Krystyna Mazurówna to jedna z najbarwniejszych postaci polskiego show-biznesu. Kolorowa, ekscentryczna i odważna - nigdy nie bała się żadnej pracy, a nawet władz komunistycznych. Jak została tancerką i wielką gwiazdą w Paryżu? Jak uwiodła Sławomira Mrożka i kim byli jej partnerzy?

Kiedyś zapytała ojca: „Jak kobieta nie jest ładna, to jakie może mieć zalety? »Może być bardzo inteligentna, no i sexy«” – odparł. Krysia wybrała to ostatnie, choć innych zalet też jej nie brakuje.

Krystyna Mazurówna: jak zaczęła się jej kariera tancerki?

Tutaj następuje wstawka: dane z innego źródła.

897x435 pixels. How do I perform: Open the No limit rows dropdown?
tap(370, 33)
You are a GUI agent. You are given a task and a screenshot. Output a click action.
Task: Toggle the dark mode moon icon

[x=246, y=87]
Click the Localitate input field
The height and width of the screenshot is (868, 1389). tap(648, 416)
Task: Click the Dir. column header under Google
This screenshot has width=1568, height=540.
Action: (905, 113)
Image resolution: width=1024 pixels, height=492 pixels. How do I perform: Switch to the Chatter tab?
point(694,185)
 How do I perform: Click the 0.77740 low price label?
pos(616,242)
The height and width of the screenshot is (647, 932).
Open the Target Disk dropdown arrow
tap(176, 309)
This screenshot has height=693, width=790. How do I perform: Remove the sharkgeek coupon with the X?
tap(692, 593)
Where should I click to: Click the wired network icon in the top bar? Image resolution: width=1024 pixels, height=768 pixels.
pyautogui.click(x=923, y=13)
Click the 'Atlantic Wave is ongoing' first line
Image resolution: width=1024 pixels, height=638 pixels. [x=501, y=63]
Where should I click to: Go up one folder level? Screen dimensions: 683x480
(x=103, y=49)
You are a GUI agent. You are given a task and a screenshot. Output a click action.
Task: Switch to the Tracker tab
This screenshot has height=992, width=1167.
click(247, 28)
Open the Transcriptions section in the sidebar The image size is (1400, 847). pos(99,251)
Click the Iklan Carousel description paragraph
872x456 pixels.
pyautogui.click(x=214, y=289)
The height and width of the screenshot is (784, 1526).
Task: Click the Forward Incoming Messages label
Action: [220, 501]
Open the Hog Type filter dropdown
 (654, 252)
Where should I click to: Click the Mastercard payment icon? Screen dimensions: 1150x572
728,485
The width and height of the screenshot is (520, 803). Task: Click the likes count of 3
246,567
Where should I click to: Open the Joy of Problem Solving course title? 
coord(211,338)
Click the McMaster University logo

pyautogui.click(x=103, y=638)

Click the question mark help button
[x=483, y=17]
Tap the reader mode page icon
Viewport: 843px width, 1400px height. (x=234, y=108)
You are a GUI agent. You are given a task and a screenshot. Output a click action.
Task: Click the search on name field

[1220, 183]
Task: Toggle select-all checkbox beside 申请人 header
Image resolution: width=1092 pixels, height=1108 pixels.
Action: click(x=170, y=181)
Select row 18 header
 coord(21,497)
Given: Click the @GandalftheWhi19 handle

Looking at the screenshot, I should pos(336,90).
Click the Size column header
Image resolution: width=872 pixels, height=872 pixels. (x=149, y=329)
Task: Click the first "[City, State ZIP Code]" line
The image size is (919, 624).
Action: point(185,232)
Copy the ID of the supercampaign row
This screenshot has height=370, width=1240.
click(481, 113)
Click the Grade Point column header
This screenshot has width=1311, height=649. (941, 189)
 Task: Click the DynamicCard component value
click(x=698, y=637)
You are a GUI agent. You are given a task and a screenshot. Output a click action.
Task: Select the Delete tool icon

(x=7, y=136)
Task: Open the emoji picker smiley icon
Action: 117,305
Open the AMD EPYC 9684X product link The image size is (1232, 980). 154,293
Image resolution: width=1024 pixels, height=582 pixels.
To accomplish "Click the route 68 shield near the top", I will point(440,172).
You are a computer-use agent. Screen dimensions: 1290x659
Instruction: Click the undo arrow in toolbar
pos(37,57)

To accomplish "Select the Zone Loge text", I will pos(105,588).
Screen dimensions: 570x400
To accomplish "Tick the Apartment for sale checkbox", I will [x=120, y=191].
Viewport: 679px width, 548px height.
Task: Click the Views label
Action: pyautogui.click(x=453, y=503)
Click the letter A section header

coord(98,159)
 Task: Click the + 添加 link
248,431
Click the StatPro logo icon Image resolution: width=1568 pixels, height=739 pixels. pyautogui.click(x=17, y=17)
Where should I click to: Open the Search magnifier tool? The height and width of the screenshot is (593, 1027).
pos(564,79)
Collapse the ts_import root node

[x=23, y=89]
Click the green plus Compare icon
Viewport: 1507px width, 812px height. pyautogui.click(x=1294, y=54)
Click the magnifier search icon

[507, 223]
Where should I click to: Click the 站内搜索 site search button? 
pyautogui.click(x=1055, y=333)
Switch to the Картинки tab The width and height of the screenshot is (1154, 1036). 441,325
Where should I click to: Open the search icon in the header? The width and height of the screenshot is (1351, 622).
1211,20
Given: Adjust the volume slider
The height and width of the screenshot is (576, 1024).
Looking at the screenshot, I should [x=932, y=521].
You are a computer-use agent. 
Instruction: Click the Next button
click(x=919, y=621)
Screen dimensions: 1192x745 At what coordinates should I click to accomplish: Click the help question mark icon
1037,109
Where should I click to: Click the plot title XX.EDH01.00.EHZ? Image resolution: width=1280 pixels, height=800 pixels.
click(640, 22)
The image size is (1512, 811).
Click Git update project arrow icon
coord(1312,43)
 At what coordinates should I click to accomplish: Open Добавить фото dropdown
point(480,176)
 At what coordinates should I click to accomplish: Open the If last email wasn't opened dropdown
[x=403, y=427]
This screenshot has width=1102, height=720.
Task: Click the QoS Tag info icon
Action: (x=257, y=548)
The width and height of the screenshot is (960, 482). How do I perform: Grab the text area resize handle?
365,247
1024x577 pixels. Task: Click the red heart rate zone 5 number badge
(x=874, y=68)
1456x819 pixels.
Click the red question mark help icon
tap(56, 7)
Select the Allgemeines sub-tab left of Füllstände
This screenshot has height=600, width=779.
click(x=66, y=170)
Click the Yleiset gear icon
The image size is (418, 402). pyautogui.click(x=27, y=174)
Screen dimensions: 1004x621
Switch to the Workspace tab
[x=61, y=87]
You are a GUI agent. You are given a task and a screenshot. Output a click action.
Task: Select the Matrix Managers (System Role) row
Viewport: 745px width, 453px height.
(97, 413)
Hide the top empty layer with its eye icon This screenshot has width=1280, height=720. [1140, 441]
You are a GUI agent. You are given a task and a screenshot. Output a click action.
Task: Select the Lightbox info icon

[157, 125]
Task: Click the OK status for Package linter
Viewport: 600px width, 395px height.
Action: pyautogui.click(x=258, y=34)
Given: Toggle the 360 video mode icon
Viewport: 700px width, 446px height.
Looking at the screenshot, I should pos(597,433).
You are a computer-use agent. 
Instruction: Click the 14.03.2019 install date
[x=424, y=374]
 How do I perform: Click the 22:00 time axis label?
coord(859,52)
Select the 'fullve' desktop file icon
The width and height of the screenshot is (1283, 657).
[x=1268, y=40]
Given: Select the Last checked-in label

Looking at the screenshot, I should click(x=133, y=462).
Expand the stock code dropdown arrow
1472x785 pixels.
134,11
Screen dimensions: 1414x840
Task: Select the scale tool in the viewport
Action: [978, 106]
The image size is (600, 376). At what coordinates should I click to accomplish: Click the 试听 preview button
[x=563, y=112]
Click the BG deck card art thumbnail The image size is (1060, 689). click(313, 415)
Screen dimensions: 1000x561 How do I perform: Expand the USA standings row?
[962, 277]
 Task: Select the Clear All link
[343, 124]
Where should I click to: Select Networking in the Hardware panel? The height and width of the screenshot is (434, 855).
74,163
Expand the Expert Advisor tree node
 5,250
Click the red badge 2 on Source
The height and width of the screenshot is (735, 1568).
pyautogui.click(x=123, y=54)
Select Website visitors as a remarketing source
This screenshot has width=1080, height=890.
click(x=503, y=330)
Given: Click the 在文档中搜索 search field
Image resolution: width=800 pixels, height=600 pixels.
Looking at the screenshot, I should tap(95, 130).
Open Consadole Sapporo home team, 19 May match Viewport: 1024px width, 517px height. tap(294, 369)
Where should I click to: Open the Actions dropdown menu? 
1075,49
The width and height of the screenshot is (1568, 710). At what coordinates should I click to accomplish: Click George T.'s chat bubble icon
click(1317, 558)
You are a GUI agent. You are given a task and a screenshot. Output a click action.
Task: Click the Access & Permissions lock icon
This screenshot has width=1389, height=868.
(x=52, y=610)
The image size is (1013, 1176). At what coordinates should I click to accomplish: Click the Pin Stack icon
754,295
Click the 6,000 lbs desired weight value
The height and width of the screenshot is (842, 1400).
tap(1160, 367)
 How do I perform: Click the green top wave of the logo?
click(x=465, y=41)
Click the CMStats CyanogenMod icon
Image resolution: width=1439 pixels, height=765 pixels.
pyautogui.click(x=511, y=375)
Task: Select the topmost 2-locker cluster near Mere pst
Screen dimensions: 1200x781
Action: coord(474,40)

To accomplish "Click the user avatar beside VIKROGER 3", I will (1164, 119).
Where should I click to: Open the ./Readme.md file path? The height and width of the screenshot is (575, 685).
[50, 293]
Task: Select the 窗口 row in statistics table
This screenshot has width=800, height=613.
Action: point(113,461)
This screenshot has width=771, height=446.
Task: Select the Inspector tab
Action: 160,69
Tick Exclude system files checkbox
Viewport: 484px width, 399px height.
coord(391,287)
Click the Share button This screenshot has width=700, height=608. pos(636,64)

Jedna z licznych anegdot na jej temat mówi, że już w wieku trzech lat, w obecności siostry Basi, podpisała własną krwią cyrograf, że zostanie tancerką. Ojciec, matematyk, odradzał jej tę drogę – chciał, by jego dzieci szukały stabilnego zawodu – ale ona z uporem dążyła do celu. A że poza niespożytą energią, miała też talent, po ukończeniu Warszawskiej Szkoły Baletowej została solistką Teatru Wielkiego i Operetki Warszawskiej.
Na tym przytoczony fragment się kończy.